It pains me though that you haven't experienced a 'real' logic analyzer (and that is in quotes because they are all real but originally they were different).
So originally, the way the logic analyzer worked was that you had a 'clock' module and 'data' lines. The clock module fed a clock signal into analyzer and you told it so sample the data lines on the rising, falling, or both clock edges. It was done this way because all digital logic works on the clock edges. You could also 'oversample' where you ran the system clock through a clock doubler or quadrupler or octupler and used that as your clock source. That would let you look at a signal multiple times. Most of the doubler circuit patents[1] have expired so using them/building them is fine.

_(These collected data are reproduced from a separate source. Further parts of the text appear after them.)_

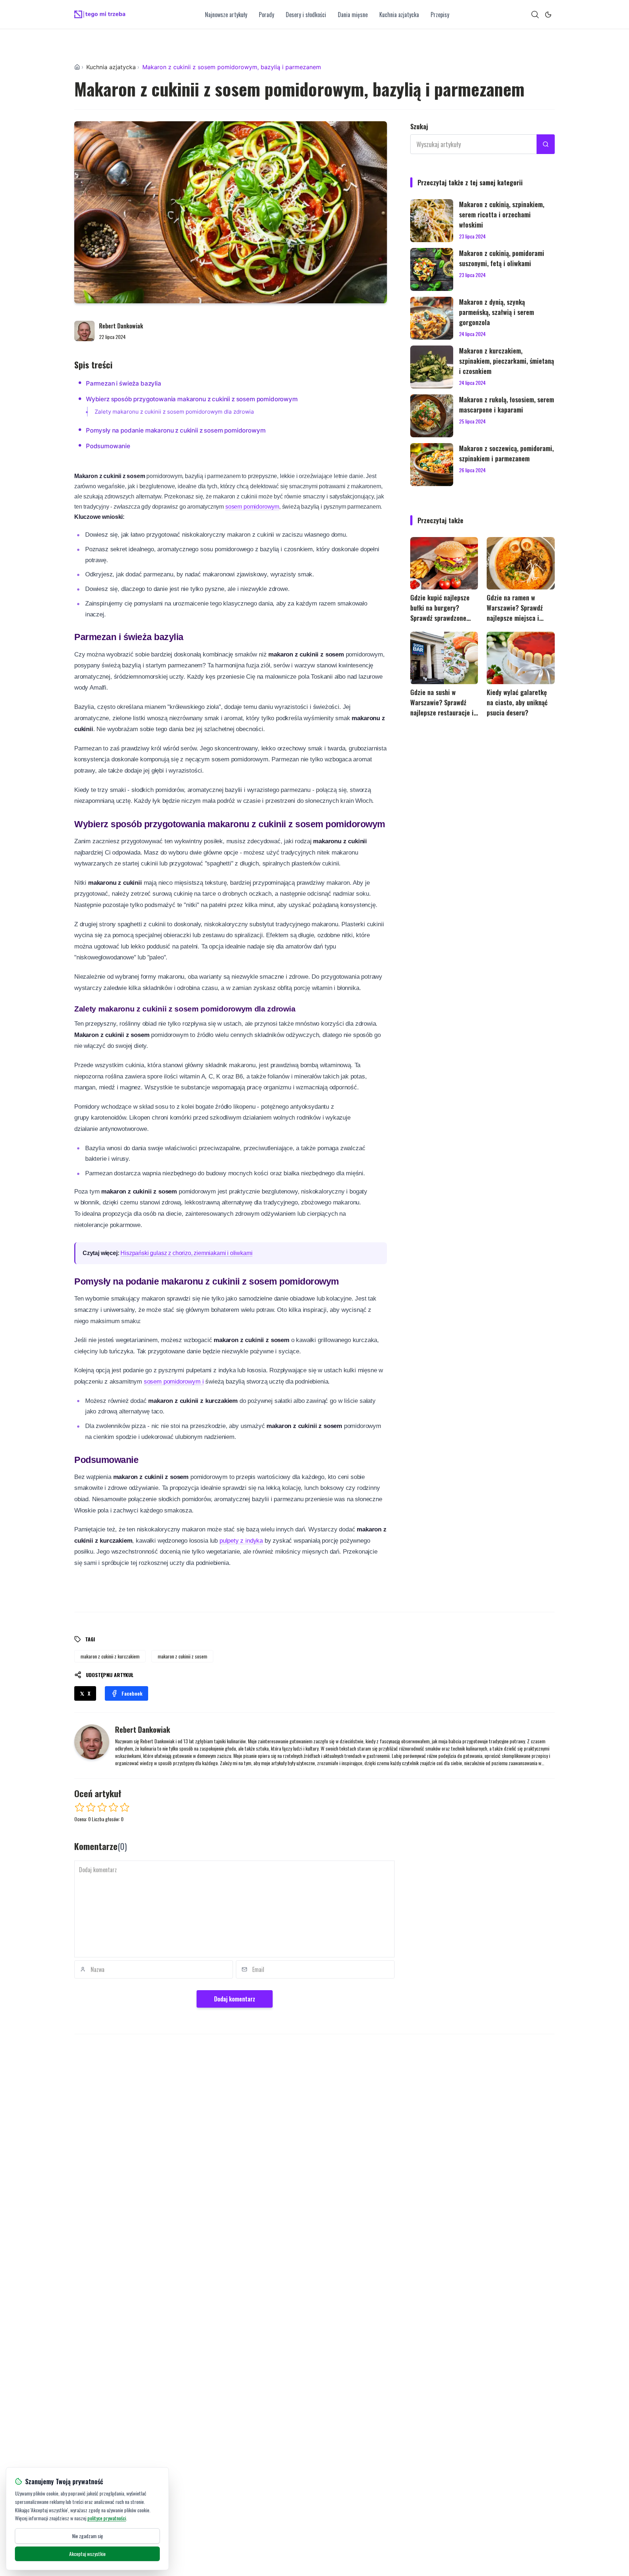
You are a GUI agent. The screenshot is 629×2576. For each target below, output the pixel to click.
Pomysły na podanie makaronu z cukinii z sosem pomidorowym (175, 430)
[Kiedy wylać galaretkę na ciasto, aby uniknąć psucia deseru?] (521, 658)
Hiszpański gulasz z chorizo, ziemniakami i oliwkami (186, 1253)
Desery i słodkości (306, 14)
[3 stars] (102, 1807)
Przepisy (440, 14)
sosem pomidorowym (252, 507)
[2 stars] (91, 1807)
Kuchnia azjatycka (399, 14)
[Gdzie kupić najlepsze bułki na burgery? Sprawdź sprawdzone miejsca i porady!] (444, 563)
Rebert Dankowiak (121, 325)
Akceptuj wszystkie (87, 2553)
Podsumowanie (108, 446)
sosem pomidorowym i (174, 1381)
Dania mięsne (353, 14)
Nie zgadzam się (87, 2536)
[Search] (535, 14)
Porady (266, 14)
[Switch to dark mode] (548, 14)
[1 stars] (79, 1807)
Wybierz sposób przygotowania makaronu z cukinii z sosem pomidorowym (192, 399)
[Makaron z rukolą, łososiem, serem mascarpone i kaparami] (431, 415)
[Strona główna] (77, 67)
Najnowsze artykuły (226, 14)
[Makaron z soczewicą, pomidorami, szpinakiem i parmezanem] (431, 464)
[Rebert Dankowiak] (84, 331)
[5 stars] (124, 1807)
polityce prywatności (106, 2518)
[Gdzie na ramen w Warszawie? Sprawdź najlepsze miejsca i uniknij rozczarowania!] (521, 563)
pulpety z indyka (241, 1540)
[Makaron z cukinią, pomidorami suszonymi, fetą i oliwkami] (431, 269)
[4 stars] (113, 1807)
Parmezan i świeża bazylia (123, 383)
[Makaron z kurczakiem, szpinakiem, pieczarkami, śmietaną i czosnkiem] (431, 367)
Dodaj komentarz (234, 1999)
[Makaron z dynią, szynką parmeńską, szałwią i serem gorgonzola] (431, 318)
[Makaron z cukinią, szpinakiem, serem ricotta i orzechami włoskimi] (431, 220)
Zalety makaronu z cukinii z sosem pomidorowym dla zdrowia (174, 411)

Given that setup you could analyze your logic using the clock the logic was using and everything just worked. To translate back into 'real' time you either had to measure the logic's clock or annotate the samples with a free running clock built into the analyzer.
What you have built, and a lot of people have experienced on things like the Rigol scope and elsewhere, is more like a 'digital oscilloscope' where you digitally sample the inputs at a given frequency. This is fine for doing serial bus decoding (especially if you can sample at 16x the bus frequency) but it doesn't help on logic analysis if your tracking down timing issues. Because the signal may have changed state at any time between the sampling interval you can't check setup or hold times accurately.
There's been various discussions around here, and often the Raspberry Pi comes up. The Raspberry Pi is a great board and everything, but this "Logic Analyzer" use case is a great example of where a Microcontroller should be used rather than a general-purpose computer.
The STM32F746G looks like a far "weaker" processor. 216MHz, only 320KB of RAM... the "Computer" specs look utterly awful compared to the Raspberry Pi Zero. Indeed, the Rasp. Pi Zero costs only $10 while the NUCLEO-F746ZG costs $25.
However, what is important in this application is not necessarily raw speed... but speed coupled with CONSISTENCY, as per diagram "B". The particular feat is this:
> It can reliably read GPIO inputs every 3th or 4th clock cycle on many devices
You will never get this level of consistency from a Raspberry Pi. Indeed, it looks like it was only achieved through careful programming + use of the DMA channels + careful work thinking about who is using RAM and who isn't (to not over-burden the on-board memory controller).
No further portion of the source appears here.